Reproduce word for word the part of the wildfire losses text that opens with the words containing "More than 9,500" and closes with "losses are unacceptable.".

• EXTRACT PROVIDED:
- - - - - - -
Such devastating losses due to the 2017 wildfires are beyond tragic.

Forty-six people have died.
More than 9,500 structures have burned.
The community of Santa Rosa has been devastated.

Rescuers in Montecito are trying to find families buried in the massive wave of rock and mud that tore into the seaside town after heavy rains slammed into the mountainside above the community after its protective layer of chaparral was burned off during the Thomas Fire. The number of people killed in the mudslide has increased to 19. Some are still missing.

Such losses are unacceptable.

We respectfully ask the State of California  to consider the following questions:

1. Why were so many homes burned despite the fact that most had complied with state fire codes when built and had reasonable amounts of defensible space?

2. Why did the vegetation clearance projects (fire breaks, prescribed burns, etc.) found in many of the burned areas fail to protect lives and homes?

3. Would the newly proposed vegetation clearance program by Cal Fire and the Board of Forestry, have prevented or significantly reduced the devastating loss of life and property during and after the 2017 Tubbs Fire, Nuns Fire, Atlas Fire, and the Thomas Fire?
- - - - - - -
Target pointing data
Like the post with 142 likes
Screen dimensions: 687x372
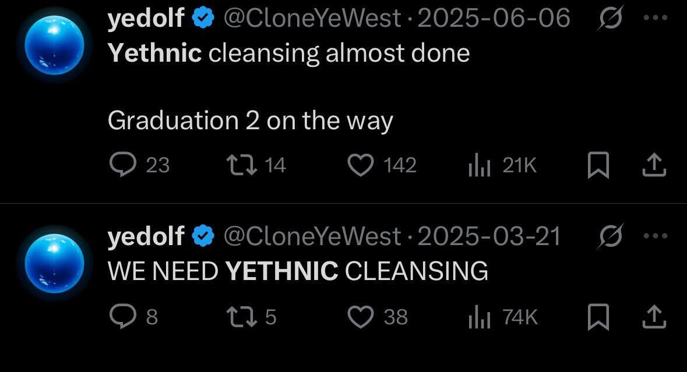(x=361, y=165)
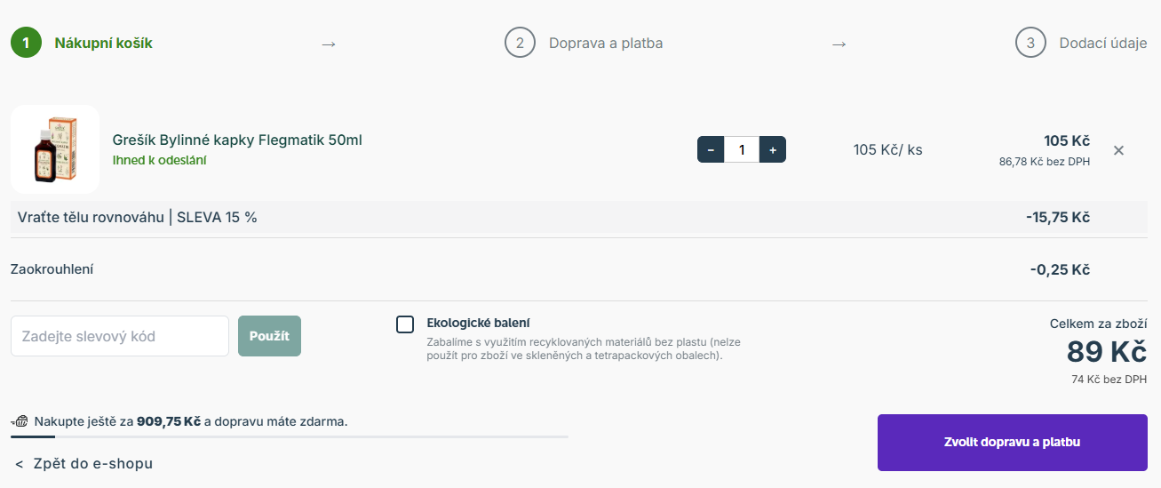Focus the Zadejte slevový kód field
The image size is (1161, 488).
coord(120,336)
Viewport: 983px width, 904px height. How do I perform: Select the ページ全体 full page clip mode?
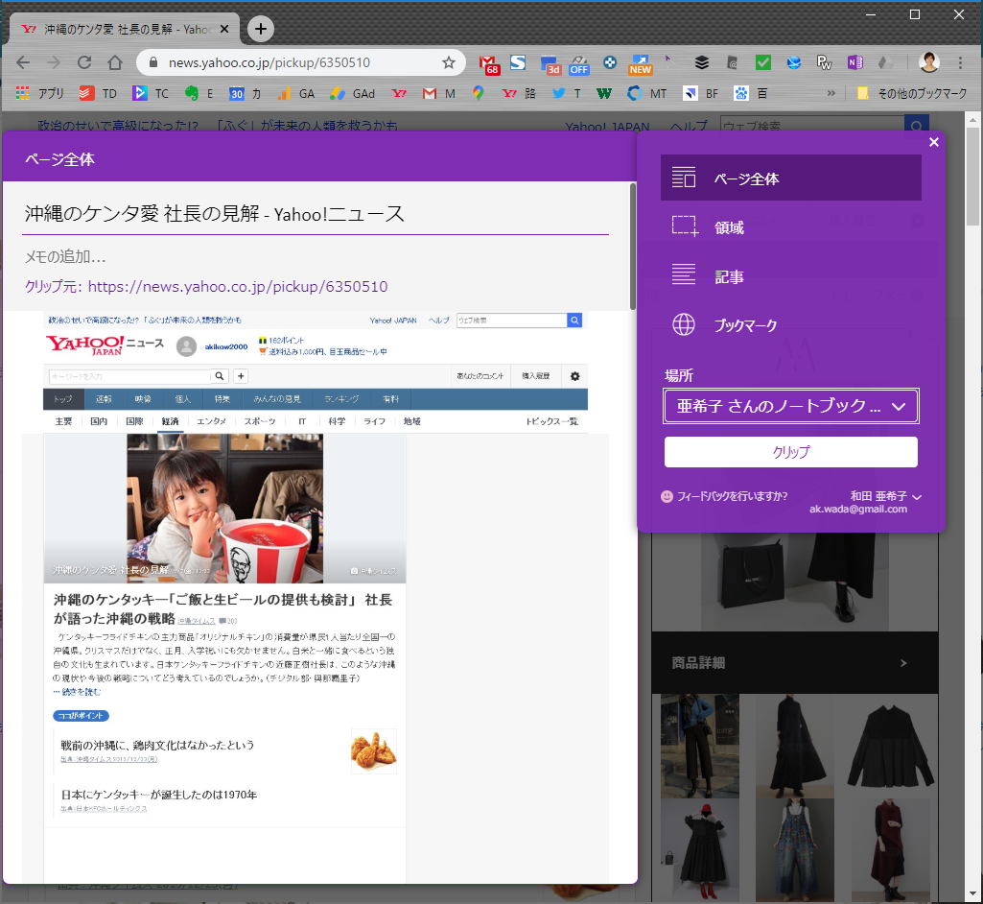790,178
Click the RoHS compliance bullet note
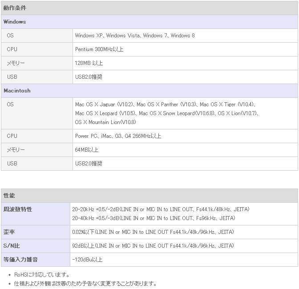 pos(42,275)
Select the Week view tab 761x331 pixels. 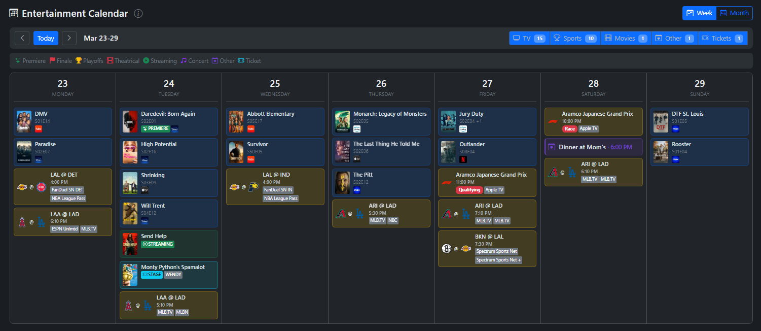699,13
- - - - - - -
• TASK RESPONSE:
More than 9,500 structures have burned.
The community of Santa Rosa has been devastated.

Rescuers in Montecito are trying to find families buried in the massive wave of rock and mud that tore into the seaside town after heavy rains slammed into the mountainside above the community after its protective layer of chaparral was burned off during the Thomas Fire. The number of people killed in the mudslide has increased to 19. Some are still missing.

Such losses are unacceptable.